Die Champions League zu verfolgen – ganz einfach war das nie. Aber zumindest wusste man lange Jahre, dass sie im Fernsehen läuft und wo.

Als es später, zu meiner Studienzeit, auf Wohnungssuche ging, richtete sich der erste Blick nicht auf potenzielle Schimmel-Ecken im Badezimmer, die hätte man schon verschmerzen können. Entscheidend war ein entsprechender Fernsehanschluss, damit der Sat-Receiver des Champions-League-Senders Sky auch noch in der neuen Wohnung passte. Ein Kabelanschluss hätte nur einen Austausch des Receivers und unnötige Kosten verursacht.

In dieser Saison ist wieder etwas Anpassung nötig. Sky, der gefühlt ewige Partner der Champions League, hat die Königsklasse erstmals seit 2000 nicht mehr im Programm.

Abos sammeln wie Panini-Kleber

Dazn und Amazon heißen nun die TV-Partner. Der kostenpflichtige Streamingdienst Dazn hat ein Paket mit insgesamt 121 Livespielen erworben und darf außerdem Konferenzen zeigen. Amazon zeigt über sein Prime-Video-Angebot jeweils das Topspiel am Dienstag. Zum Start der Gruppenphase gibt es dort die Partie des FC Bayern München beim FC Barcelona zu sehen (21 Uhr, Liveticker DER SPIEGEL), und wirklich nur dort.

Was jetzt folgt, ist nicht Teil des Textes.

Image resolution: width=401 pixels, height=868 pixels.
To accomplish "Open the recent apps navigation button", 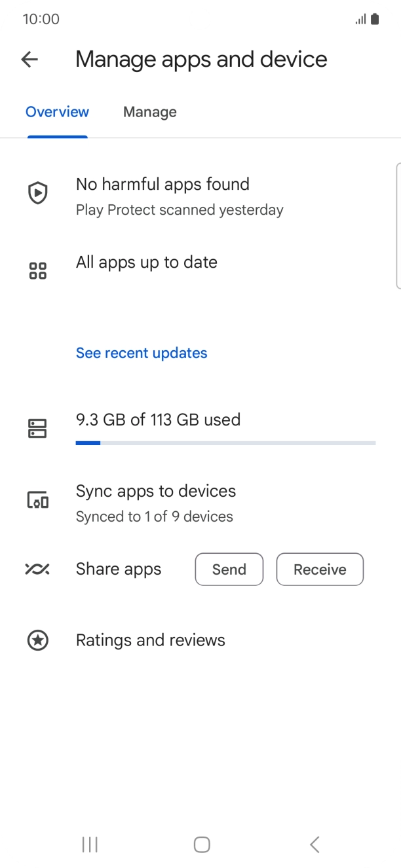I will (90, 845).
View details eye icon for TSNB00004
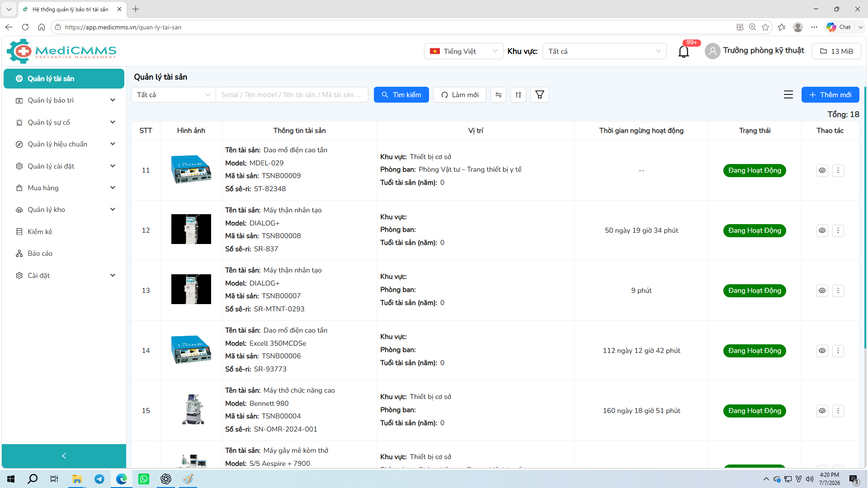868x488 pixels. (x=822, y=411)
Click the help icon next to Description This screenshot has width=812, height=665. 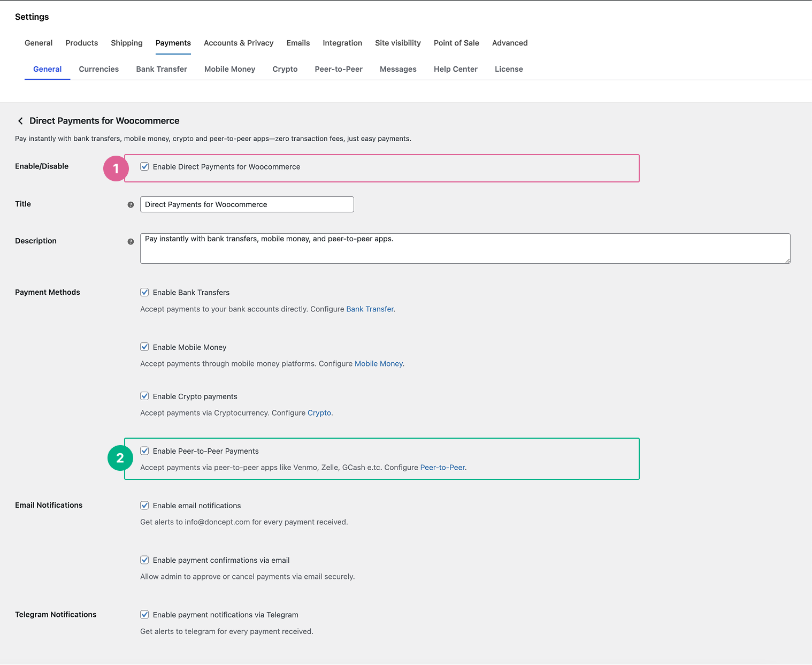131,242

Die Champions League war im deutschen Fernsehen immer ein Wanderzirkus, sie wechselte die TV-Stationen wie Spieler die Vereine, sie war mal bei tm3, bei RTL, später auf Sat.1 und danach für sechs Jahre im ZDF zu sehen. Ab 2018 gab es sie nur noch im Pay-TV, jetzt brauchte man endgültig ein Abo, und auch die Anstoßzeit wurde damals auf 21 Uhr verändert.

Mit dieser Saison verlässt sie das klassische Fernsehen und wechselt hinüber ins Internet-TV, immerhin, so erübrigt sich die Frage, ob der TV-Anschluss der Wohnung zum Sky-Receiver passt.

Ralf Rangnick ist einer der TV-Experten bei Dazn

Ralf Rangnick ist einer der TV-Experten bei Dazn

Foto:

Frank Hoermann/SVEN SIMON / imago images/Sven Simon

Aber, und hier spricht der Fan, es ist schon etwas nervig geworden. Heute muss man TV-Abos sammeln wie einst Panini-Sticker, wenn man wirklich alles im Fußball sehen will. Für die komplette Champions League benötigen Sie zwei Abonnements: 14,99 Euro kostet der Streamingdienst Dazn monatlich, um die Königsklasse bei Amazon Prime Video zu sehen, müssen 7,99 Euro pro Monat gezahlt werden.

Bundesliga-Fußball und die »Beste zweite Liga aller Zeiten« laufen weiter bei Sky, die WM-Qualifikation der DFB-Auswahl zeigt RTL oder ist kostenpflichtig im Internet auf TVNow zu sehen, der Fußball der Frauen läuft beim Pay-Angebot der Telekom (MagentaTV), wo auch schon zum Teil die Europameisterschaft übertragen worden ist.

Es ist teuer geworden und unübersichtlich, wo läuft was, was ist das Topspiel, Amazon oder Dazn?

Bis zum Start der neuen Champions-League-Saison sind es nur noch wenige Stunden und, Stand jetzt, würde ich bei der TV-Übertragung in die Röhre gucken. Einen Prime-Account bei Amazon besitze ich nicht, und mit Dazn führe ich seither eine On-off-Beziehung, während der Sommermonate benötigte ich das Programm einfach nicht, aktuell leben wir in Trennung. Das allerdings ist ein positiver Aspekt: Langzeitverträge wie in früheren Sky-Zeiten gibt es nicht mehr. Wer sein Abo bei Dazn oder Amazon nicht mehr benötigt, kann es zum Monatsende auch wieder kündigen.

Wer geduldig ist, kann am Mittwoch ab 23 Uhr die Höhepunkte des Spieltags im ZDF sehen. Den Videotext gibt es übrigens noch immer, auf Seite 211 wird im Sat.1-Text weiter über Sport berichtet. Ein bisschen Konstanz gibt es in der Champions-League-Berichterstattung dann doch.